Sometimes it came back in brief glimpses of a few hours, and then I rushed around, taking advantage of it before it disappeared again.


If I was invited out, the energy often returned, but it ALWAYS disappeared when I got home, and my body collapsed for days or weeks afterward because it took a lot to get ready to go out and process all the impressions that come from being at gatherings with friends and family.


... This is the best way I can describe how my body reacted to a severe stress reaction on March 9, 2015, and it will never completely disappear from my body. However, over the past 8 years, I have worked VERY hard on my own needs, organizing tasks, and received a pension in March 2023 that has provided a life that I am still trying to find balance in. My brain has a chronically high level of ambition that no longer matches my resources, so some days I am balanced and sometimes I overdo it, but my ultimate goal is to be happy, and you can still be happy even if you look like oatmeal in the face and go to bed at 8 p.m. There is always a new day tomorrow.


You can rarely see from my pictures or my smile that my brain is working overtime to handle everyday life, but when I'm not visible on social media, I unwind for many hours ALL alone or with people who are VERY close. SO close that I don't have to spend energy reading their faces, and their energy is "known" in my system where I can be MYSELF in all shades.

In messenger conversations and Facebook comments, you won't notice that I can "seem" energized, but I have to prepare for days if we were to meet in everyday life.


In addition to my psyche, I also have my diabetes, which EVERY day requires that I take my medicine, maintain my training, avoid carbohydrates, and 50 other things that most people with fewer diagnoses (or none) don't have to juggle every day... all year... for the rest of their lives. I have to take 15-20 diabetes-related actions every day.


It can be extremely challenging when the brain has such significant challenges with memory, and lists don't help. Lists don't help if you don't know where they are. Lists pose significant risks for feeling defeated if you rarely manage to do everything.


I celebrate the good days because they ARE my victories and ultimately lead me back to an easier life. On the other days, I forgive myself because I have to start each day with a "clean slate" so I have a chance to achieve my goals ❤️


It's been 8 years now, and it has cost some relationships, but it has also changed some for the better and stronger. Forgetfulness and memory loss may seem like indifference to others. Cancellations due to being saturated with impressions may seem like a lack of interest. I understand that WELL, but choosing oneself is not choosing others OUT when the selection of others' needs costs me a blow to physical health.
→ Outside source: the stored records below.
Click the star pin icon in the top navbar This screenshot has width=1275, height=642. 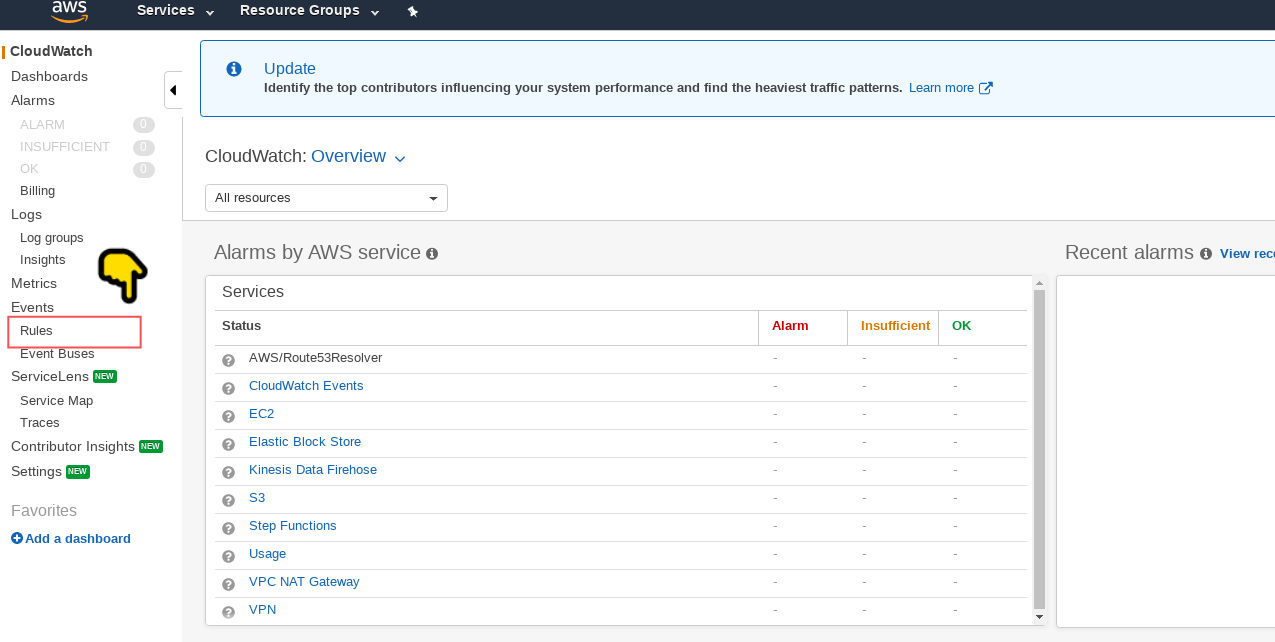coord(412,12)
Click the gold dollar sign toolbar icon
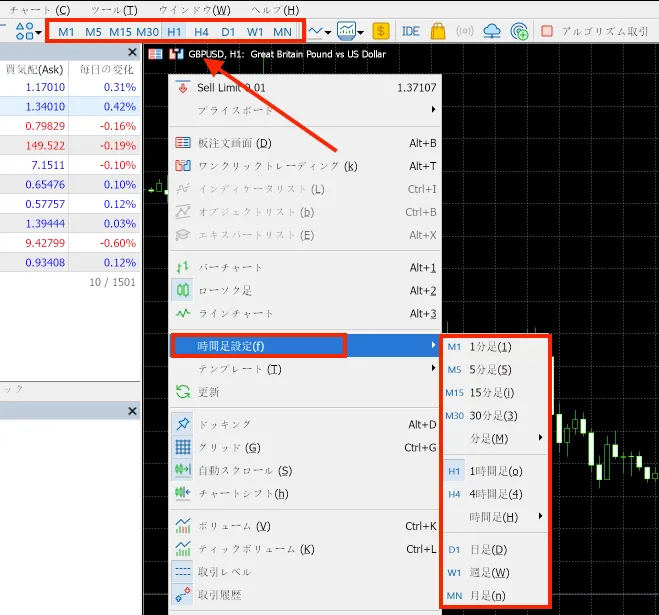Screen dimensions: 659x615 pyautogui.click(x=381, y=31)
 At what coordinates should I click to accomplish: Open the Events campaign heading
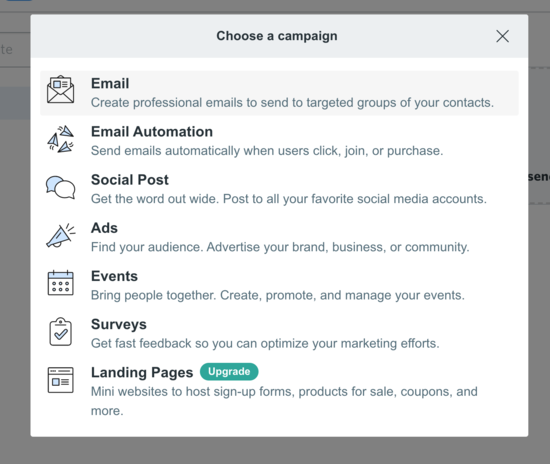tap(114, 276)
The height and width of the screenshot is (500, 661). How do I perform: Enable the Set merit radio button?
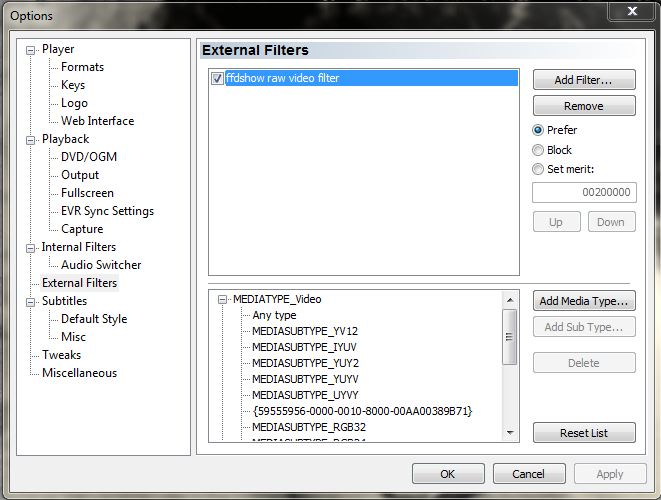(x=539, y=170)
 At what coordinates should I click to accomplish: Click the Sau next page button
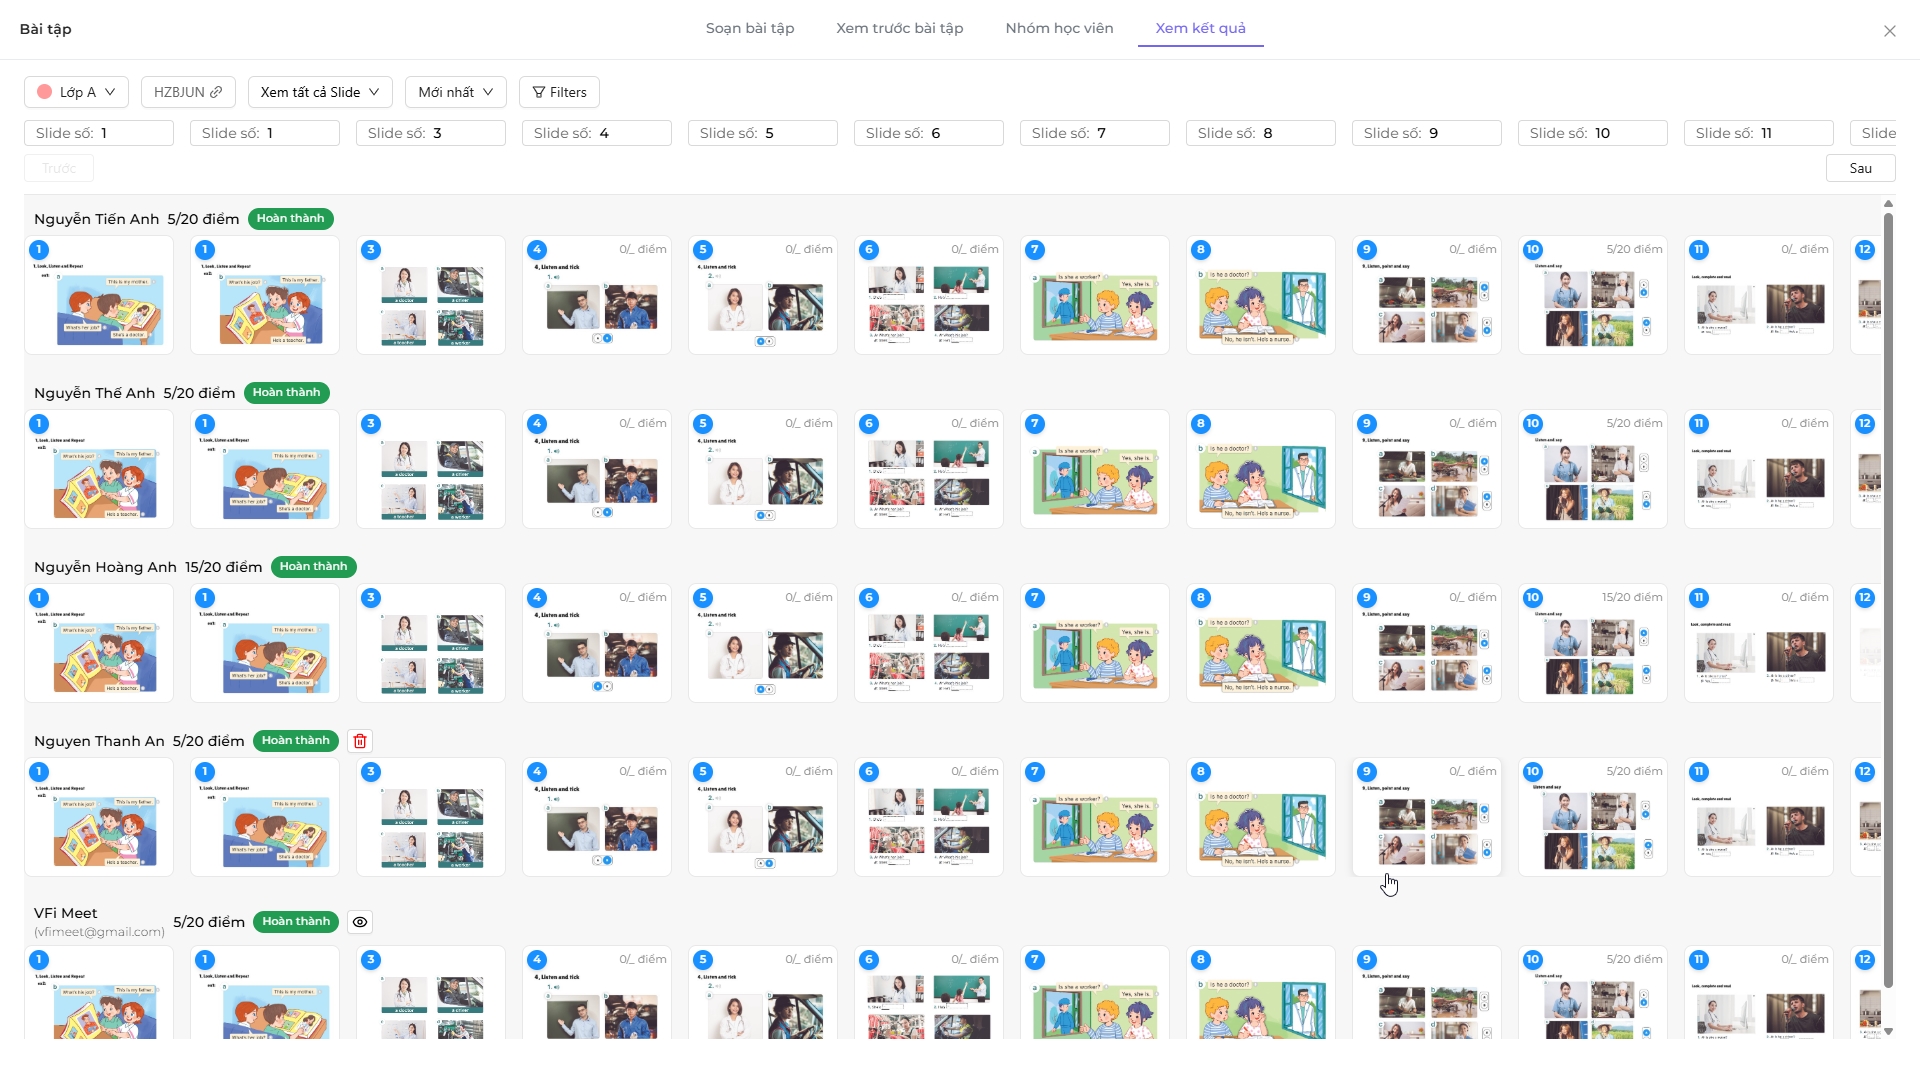(x=1860, y=168)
Any mental imbalance sends my blood sugar skyrocketing, so initially, you might think that big parties are "worth it."


Over time/years, however, I have chosen to receive anger and disappointment because I know that I best preserve the relationship by investing in a long life.


Today, I have a daily life where I still have many resources I can draw on, but they work best when I can do it at my own pace and when it suits ME.
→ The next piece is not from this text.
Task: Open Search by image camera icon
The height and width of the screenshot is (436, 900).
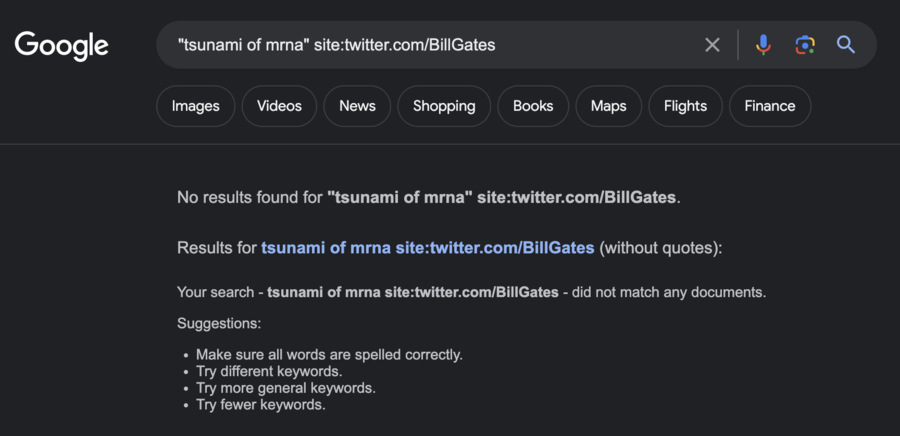Action: click(805, 45)
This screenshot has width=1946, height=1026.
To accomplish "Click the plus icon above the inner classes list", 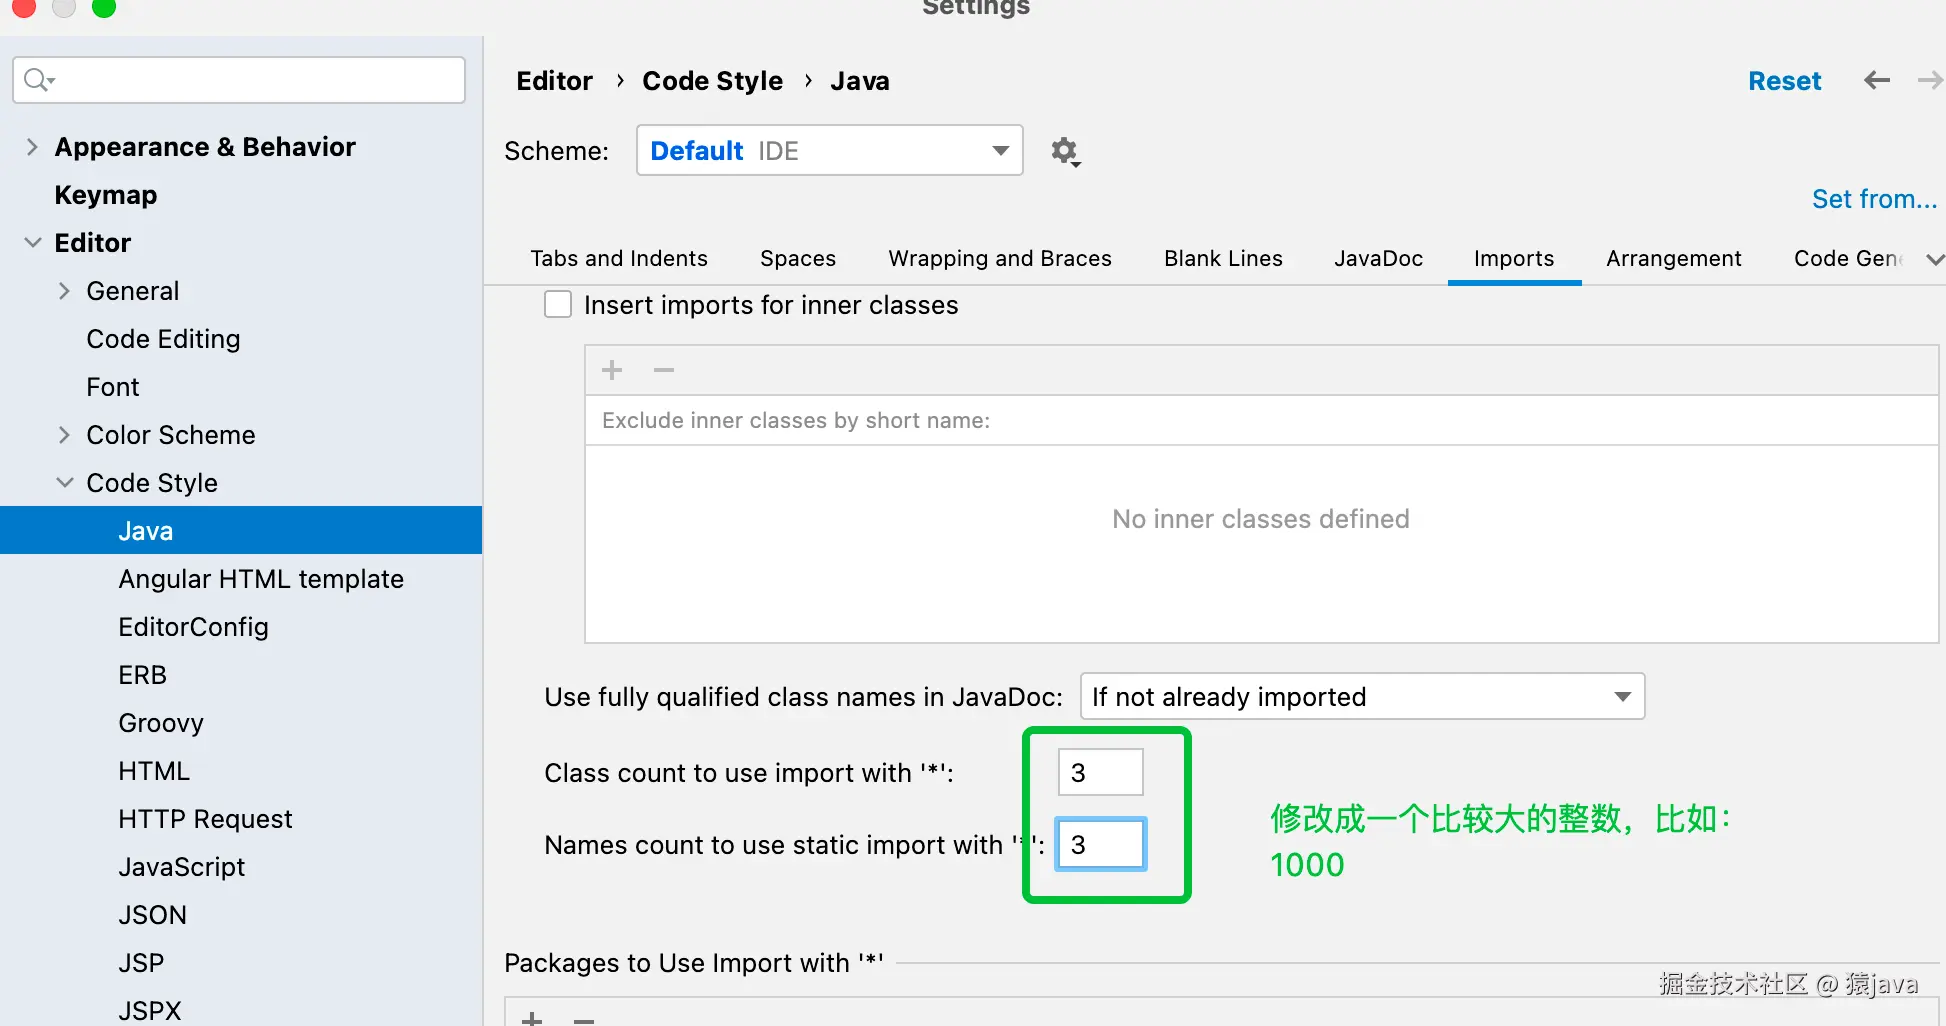I will click(612, 370).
I still have days when I lose the feeling of hunger or satiety, but I have learned that it will come back.


Over 82% with diabetes have more than 1 diagnosis, and sometimes diabetes is the quietest one... and therefore the hardest to give enough attention to. Over 30% have, like me, also a psychological one.


(My total number is 2 physical and 2 psychological) - I will write about them in a later blog.
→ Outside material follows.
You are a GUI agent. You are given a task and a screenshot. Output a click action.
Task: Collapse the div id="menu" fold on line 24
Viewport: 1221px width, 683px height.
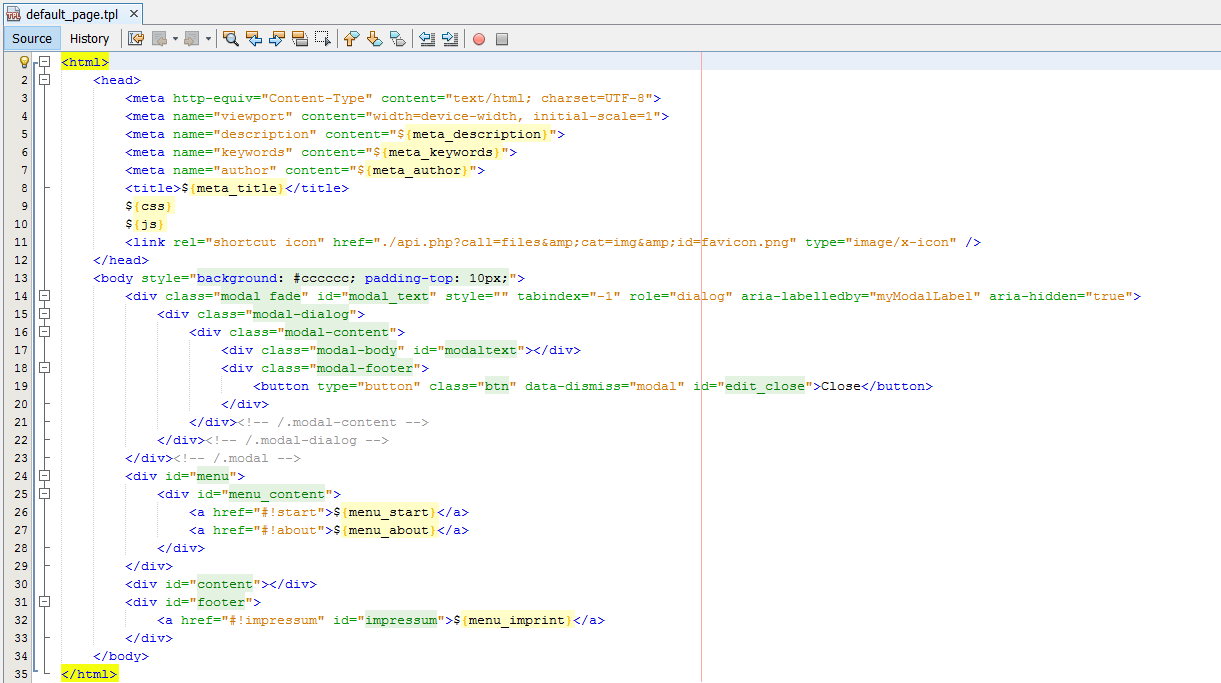point(44,476)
... I write all this to create knowledge and understanding that a life with diabetes and other diagnoses can be difficult to handle due to the many daily extra tasks. It's OK if you feel that your life with diabetes is filled with many extra tasks. It's OK if you feel that your life with diabetes and other diagnoses is hard.


You just mustn't give up because there are ways out of almost everything, and NO ONE expects you to handle life perfectly. The goal is to find a version of happiness in life, in all the versions we are assigned.


Mine became easier when I asked for help!